El sábado 25 y domingo 26 de mayo próximos, de 10:00 a 18:00 horas, la Iglesia del Sagrado Corazón de Jesús y la Casa Autónoma, Arte y Cultura de la Universidad Autónoma de Chile, ambas declaradas Inmuebles de Conservación Histórica, abrirán sus puertas a toda la comunidad en el marco del Día del Patrimonio 2019.

Estos hitos urbanos forman parte del campus Providencia de esa casa de estudios. Gracias a sus características arquitectónicas y culturales y su estado de conservación, están protegidos por la Ley General de Urbanismo y Construcciones.

Tras adquirir los terrenos del antiguo Colegio Argentino del Sagrado Corazón de Jesús en Avenida Pedro de Valdivia para levantar un moderno campus, la Universidad inició un ambicioso proyecto de restauración a cargo de arquitectos, constructores y artistas visuales.

Galería de arte

Construida en 1902, la “Casa Autónoma, arte y cultura” (Europa 1970) fue originalmente la casa-quinta de descanso de la familia Del Río Soto-Aguilar. En 1966 fue rebautizada como “Villa Europa” y declarada Inmueble de Conservación Histórica, albergando después a la municipalidad de Providencia.

Los trabajos de remodelación incluyeron la recuperación de balaustres, pavimentos de las terrazas y aleros, fachadas, muros y molduras, entre otros elementos que conforman la arquitectura ecléctica de la casa. En el interior, se refaccionaron todos los elementos de la época, lo que incluyó la escalera principal, parquet y habitaciones del primer piso.
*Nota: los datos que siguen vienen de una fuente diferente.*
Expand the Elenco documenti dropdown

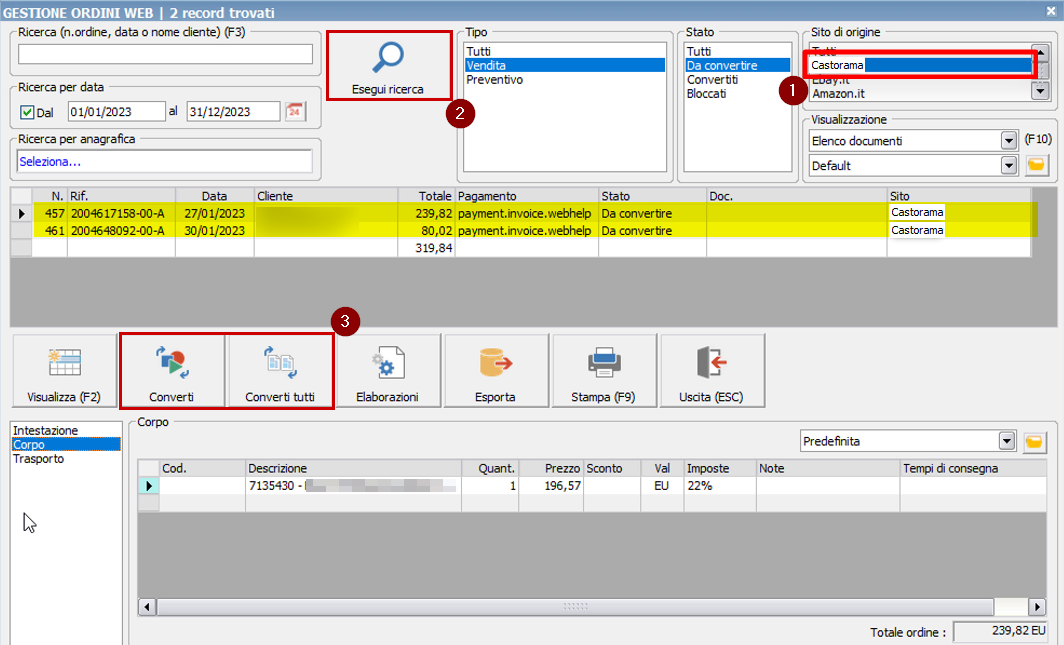1008,141
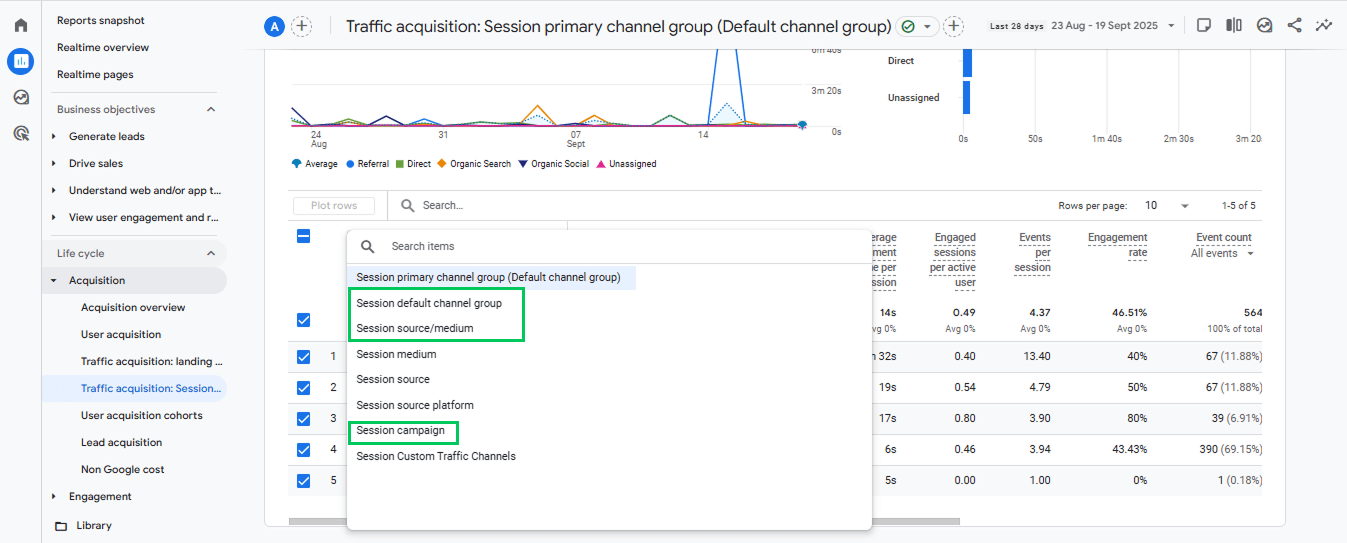This screenshot has width=1347, height=543.
Task: Toggle the select-all header checkbox
Action: (304, 237)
La casona es ahora un espacio destinado a la difusión de la cultura y las artes, albergando numerosas exposiciones de artistas visuales chilenos y extranjeros, como Roberto Matta, Oswaldo Guayasamín, Santos Chávez, Frida Kahlo, Diego Rivera y -hasta el próximo 31 de mayo- la retrospectiva “Travesía en Cydonia” de Ruperto Cádiz.

Patrimonio religioso

La Iglesia del Sagrado Corazón de Jesús (Pedro de Valdivia 425), ha sido testigo de los últimos 110 años de historia de esta parte de Santiago.

Entre los años 2012 y 2015, la Universidad Autónoma de Chile remodeló el altar, la sacristía y el confesionario, a lo que sumó la reposición de todos los vitrales manteniendo íntegra su exquisita composición de tonos, colores y motivos religiosos. En sus exteriores, se levantó una nueva cúpula con perfiles metálicos reutilizando los materiales originales, y se reconstruyó el acceso norte.

El imponente mural ocupa toda la superficie posterior al altar. Sus líneas –ya sean perspectivas, miradas o manos- apuntan a la Resurrección y la conexión entre Jesús y el sagrario.